# moving to Portland Oregon



## aoife206 (Mar 7, 2011)

Hi All, 

There is a 99% chance I will be moving to Portland in June on a L2 visa & as i wont be able to work for at least 3 months, i am looking on information on different goups i could join or meet up with durning the day, as the husband will be working. 

I run, do triathlons & play badminton, but would be up for trying any new sports, & would love to meet others to train with or just have a coffee with. 

Also are you allowed to volunteer or do a course while waiting for your EAD to come through. 

Thanks


----------



## PdxSailor (Mar 16, 2011)

*portland - or*

Feel free to contact me when you arrive. I have extensive contacts in the Portland metro area for personal or business networking. For instance: a good friend does triathlons, wife works at the university, i'm a member of a large business networking group, etc. safe travels!

cheers,
Christian



aoife206 said:


> Hi All,
> 
> There is a 99% chance I will be moving to Portland in June on a L2 visa & as i wont be able to work for at least 3 months, i am looking on information on different goups i could join or meet up with durning the day, as the husband will be working.

#### Entries on target coordinates:

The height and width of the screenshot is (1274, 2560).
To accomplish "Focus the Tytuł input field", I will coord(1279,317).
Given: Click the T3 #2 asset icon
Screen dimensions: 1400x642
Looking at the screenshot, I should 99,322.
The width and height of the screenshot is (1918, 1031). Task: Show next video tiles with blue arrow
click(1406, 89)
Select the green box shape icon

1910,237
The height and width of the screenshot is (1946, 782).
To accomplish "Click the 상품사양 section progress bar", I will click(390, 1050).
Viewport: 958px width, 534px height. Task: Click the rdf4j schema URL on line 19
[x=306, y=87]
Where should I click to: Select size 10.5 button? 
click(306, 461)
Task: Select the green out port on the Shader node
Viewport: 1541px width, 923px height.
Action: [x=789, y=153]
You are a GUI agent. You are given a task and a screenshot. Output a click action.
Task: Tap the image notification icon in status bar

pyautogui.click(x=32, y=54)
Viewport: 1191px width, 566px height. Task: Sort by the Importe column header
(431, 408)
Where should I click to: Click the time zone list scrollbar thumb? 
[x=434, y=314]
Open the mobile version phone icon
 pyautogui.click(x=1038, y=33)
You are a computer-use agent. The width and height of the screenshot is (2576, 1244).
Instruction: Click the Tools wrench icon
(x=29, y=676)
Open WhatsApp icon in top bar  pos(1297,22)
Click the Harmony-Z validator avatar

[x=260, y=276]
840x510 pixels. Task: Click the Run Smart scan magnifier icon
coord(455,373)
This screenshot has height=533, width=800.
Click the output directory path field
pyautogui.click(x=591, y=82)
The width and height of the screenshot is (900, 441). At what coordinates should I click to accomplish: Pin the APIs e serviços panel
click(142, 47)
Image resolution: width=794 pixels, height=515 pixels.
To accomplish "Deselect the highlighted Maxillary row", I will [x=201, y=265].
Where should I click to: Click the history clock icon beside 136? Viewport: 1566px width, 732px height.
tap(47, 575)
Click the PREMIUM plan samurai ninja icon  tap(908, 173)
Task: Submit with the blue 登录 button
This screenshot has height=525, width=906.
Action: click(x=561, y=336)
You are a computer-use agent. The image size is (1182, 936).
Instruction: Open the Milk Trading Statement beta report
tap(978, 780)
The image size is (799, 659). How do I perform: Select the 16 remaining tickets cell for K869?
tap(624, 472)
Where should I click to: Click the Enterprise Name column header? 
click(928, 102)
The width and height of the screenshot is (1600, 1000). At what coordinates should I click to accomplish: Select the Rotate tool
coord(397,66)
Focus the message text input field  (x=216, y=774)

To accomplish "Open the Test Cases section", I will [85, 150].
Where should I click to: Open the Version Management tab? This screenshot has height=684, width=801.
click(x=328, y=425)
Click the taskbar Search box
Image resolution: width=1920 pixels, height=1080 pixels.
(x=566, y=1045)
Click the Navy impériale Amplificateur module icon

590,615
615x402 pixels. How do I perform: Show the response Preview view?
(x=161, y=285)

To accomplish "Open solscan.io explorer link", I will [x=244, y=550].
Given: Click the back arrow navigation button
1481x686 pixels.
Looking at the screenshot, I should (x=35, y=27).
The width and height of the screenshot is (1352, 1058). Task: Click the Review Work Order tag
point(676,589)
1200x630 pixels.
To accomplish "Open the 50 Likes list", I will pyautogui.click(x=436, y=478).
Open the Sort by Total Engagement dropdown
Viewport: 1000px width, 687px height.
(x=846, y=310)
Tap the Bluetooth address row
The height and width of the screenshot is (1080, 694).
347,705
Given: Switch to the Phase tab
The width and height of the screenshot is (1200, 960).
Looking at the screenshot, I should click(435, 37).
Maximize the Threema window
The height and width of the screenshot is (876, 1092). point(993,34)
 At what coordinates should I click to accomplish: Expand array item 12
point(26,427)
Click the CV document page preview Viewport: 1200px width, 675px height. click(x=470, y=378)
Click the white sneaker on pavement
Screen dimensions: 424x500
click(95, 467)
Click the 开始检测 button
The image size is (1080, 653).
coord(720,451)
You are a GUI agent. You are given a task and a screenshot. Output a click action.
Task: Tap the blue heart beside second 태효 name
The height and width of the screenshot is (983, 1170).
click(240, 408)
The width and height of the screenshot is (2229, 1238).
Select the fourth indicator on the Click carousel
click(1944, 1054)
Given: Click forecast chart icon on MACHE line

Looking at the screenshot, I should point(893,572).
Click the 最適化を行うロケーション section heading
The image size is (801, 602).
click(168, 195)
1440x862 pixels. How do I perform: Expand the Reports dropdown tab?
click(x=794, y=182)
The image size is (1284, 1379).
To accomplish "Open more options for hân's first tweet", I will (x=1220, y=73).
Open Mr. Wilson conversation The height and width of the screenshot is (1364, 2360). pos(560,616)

#### WHAT IS ASKED:
Summarize the forum thread about moving to Portland in two sentences.

#### SOLVED PROBLEM:
A poster expecting to move to Portland in June on an L2 visa, unable to work for at least three months, seeks daytime groups and fellow runners, triathletes or badminton players to train or have coffee with, and asks whether volunteering or taking a course is allowed while the EAD is pending. A reply from PdxSailor offers contact upon arrival and cites extensive personal and business networking contacts in the Portland metro area, including a friend who does triathlons and membership in a large business networking group.